> **Document section**:
Het geweld dat ten grondslag lag aan de “Gouden Eeuw”
The Dutch Golden Age stood out as a period when the seven united provinces commanded the unparalleled ability to mobilize labor and project violence across the world. In the history of the Atlantic World this period can be characterized as its “Dutch moment”. For a few decades The Netherlands were a crucial factor in the military and economic balance of forces in the trans-Atlantic world of trade, conquest, enslavement and settlement. As Klooster states, violence was a crucial element of this Dutch moment. The “Dutch Atlantic empire was forged in the battlefield”. Front and center in this new history of the Dutch Atlantic is Brazil. This has not always been the case. For long, Dutch Brazil was only remembered as having an art-historical relevance. This often-ignored episode in Dutch history is now returning to its rightful place in the canon of the Golden Age (…) By using the metaphor of the “unleashed lion” Klooster has magnificently captured the early Dutch steps into the Atlantic. In the opening chapters Klooster offers us new information about the early ventures and he has also managed to dig up details of forgotten colonization schemes in the later period. An overemphasis on military prowess would not do justice to the Dutch Atlantic moment. Klooster keenly chose to include revolts and mutinies in his narrative of the Dutch moment. Resistance by the sailors and soldiers often confined the ambitions of commanders and this observation adds valuable insights to our understanding of the dynamics of the expansion. The violence projected outwards could just as easily come to haunt those in power, a notion that adds to the metaphor of the “unleashed lion”.

> **Recorded data**:
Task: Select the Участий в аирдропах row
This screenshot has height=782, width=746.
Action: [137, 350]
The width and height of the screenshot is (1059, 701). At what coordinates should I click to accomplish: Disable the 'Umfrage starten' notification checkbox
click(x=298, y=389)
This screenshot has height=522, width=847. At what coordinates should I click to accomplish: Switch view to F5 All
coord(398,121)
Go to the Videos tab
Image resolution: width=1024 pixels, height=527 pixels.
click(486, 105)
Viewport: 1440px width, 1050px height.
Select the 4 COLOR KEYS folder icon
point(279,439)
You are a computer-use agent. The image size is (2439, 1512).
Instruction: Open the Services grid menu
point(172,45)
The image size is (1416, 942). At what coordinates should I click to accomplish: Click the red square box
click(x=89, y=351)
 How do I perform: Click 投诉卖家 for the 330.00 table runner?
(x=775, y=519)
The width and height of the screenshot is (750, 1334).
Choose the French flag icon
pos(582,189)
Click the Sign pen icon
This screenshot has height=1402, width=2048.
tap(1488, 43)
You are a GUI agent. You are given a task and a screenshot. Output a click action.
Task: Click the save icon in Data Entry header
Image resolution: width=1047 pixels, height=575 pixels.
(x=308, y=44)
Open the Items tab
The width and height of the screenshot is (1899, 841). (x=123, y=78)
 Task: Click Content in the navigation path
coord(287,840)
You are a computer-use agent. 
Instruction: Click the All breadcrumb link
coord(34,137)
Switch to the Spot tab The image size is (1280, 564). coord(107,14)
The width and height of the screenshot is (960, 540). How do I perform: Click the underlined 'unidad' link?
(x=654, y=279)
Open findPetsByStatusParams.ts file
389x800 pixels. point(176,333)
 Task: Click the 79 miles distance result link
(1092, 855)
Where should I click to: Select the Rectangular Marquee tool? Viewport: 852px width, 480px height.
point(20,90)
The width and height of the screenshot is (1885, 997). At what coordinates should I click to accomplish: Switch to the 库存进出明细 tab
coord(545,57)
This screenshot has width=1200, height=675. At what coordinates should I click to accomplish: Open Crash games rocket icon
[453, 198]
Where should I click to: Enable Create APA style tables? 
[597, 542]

> **Your tasks**:
**1.** According to the review, which territory is front and center in the new history of the Dutch Atlantic?
**2.** List the components of the trans-Atlantic world in which, according to the review, the Netherlands was a crucial factor for a few decades.
**3.** Rewrite the paragraph of the review beginning "The Dutch Golden Age stood out" as a concise bulleted list that keeps its main facts.

> **Results in order**:
**1.** Brazil.

**2.**
- Trade
- Conquest
- Enslavement
- Settlement

**3.**
- The Dutch Golden Age was a period when the seven united provinces could mobilize labor and project violence worldwide to an unparalleled degree.
- It can be called the "Dutch moment" of Atlantic history, when for a few decades the Netherlands was crucial to the military and economic balance of the trans-Atlantic world of trade, conquest, enslavement and settlement.
- Klooster holds that violence was central to this moment and that the "Dutch Atlantic empire was forged in the battlefield".
- Brazil is now central to this history, after long being remembered only for its art-historical relevance, and is returning to its place in the canon of the Golden Age.
- Klooster's metaphor of the "unleashed lion" captures the early Dutch steps into the Atlantic. His opening chapters give new information on early ventures and uncover forgotten colonization schemes of the later period.
- Rather than overemphasizing military prowess, he includes revolts and mutinies, showing that resistance by sailors and soldiers often limited commanders' ambitions.
- This shows that violence projected outward could turn against those in power, which reinforces the "unleashed lion" metaphor.